Beoordeling
1. Aan de betrokkene is als kentekenhouder bij inleidende beschikking een administratieve sanctie van € 299,- opgelegd ter zake van “overschrijding maximumsnelheid op autosnelwegen, met 32 km/h (verkeersbord A1)”, welke gedraging zou zijn verricht op
27 april 2018 om 14:25uur op de A2 rechts (trajectcontrole) te Vinkeveen met het voertuig met het kenteken [0-YYY-00] .
2. De betrokkene stelt zich op het standpunt dat de meetgegevens en de rijstrooknummering niet kloppen.
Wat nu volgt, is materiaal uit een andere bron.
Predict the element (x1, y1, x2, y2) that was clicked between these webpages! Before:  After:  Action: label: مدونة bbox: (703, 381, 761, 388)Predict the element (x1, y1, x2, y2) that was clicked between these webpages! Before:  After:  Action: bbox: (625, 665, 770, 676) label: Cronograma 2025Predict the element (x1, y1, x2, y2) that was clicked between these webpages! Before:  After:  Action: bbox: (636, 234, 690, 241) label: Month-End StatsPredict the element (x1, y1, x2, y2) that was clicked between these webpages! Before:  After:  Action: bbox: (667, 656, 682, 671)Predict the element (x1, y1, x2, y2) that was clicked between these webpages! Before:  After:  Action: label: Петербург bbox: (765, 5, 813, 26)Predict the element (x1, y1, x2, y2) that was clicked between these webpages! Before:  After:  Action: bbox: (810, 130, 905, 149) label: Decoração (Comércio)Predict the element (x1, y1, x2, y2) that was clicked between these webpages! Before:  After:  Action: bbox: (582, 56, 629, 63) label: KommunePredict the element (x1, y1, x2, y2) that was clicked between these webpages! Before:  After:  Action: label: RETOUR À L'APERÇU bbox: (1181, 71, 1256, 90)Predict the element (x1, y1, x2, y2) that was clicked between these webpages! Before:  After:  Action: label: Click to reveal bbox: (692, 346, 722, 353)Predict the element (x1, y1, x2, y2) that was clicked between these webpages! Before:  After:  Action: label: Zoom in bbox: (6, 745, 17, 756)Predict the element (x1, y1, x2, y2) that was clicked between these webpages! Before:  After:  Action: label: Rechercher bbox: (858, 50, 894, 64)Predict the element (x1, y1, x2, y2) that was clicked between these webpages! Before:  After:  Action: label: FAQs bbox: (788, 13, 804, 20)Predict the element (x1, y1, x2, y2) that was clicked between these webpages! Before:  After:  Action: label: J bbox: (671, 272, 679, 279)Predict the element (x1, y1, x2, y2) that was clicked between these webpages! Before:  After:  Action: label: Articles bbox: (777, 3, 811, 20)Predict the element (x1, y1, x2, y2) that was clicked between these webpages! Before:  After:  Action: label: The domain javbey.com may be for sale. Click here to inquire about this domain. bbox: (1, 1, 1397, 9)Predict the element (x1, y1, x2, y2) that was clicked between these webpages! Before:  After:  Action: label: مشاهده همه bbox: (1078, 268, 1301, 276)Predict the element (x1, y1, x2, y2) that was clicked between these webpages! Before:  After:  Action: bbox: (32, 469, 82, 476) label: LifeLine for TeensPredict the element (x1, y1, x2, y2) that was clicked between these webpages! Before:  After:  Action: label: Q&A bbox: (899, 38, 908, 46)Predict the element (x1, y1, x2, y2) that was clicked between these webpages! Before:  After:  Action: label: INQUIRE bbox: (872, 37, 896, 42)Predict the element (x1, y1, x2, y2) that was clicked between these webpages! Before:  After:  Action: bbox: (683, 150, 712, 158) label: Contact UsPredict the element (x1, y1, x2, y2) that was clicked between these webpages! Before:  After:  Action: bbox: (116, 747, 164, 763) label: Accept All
Zo vermeldt de eerste foto dat de betrokkene op rijstrook 3 zou rijden, terwijl hij net invoegde vanaf rijstrook 1. Hij kan uit deze informatie niet opmaken op welke rijstrook de meting is begonnen en afgerond. Wellicht zitten er nog meer fouten in de snelheidsmeting en het bewijsmateriaal is dan ook onbetrouwbaar, aldus de betrokkene. De betrokkene merkt verder op dat hij genoodzaakt was tijdens een inhaalmanoeuvre harder te rijden dan de maximumsnelheid, omdat er een ambulance met loeiende sirenes naderde. Vanwege drukte op de weg en een slecht zicht vanuit zijn Caddy zag hij de ambulance pas laat.
3. Een daartoe aangewezen ambtenaar kan op grond van artikel 3, tweede lid, van de Wet administratiefrechtelijke handhaving verkeersvoorschriften een administratieve sanctie opleggen voor een gedraging die door deze ambtenaar zelf of op geautomatiseerde wijze is vastgesteld. Dat de gedraging is verricht, moet voldoende blijken uit de beschikbare gegevens. Of van de juistheid van deze gegevens kan worden uitgegaan, is ervan afhankelijk of de betrokkene argumenten heeft aangevoerd die leiden tot twijfel aan de juistheid van (delen van) die gegevens dan wel het dossier daar aanleiding toe geeft.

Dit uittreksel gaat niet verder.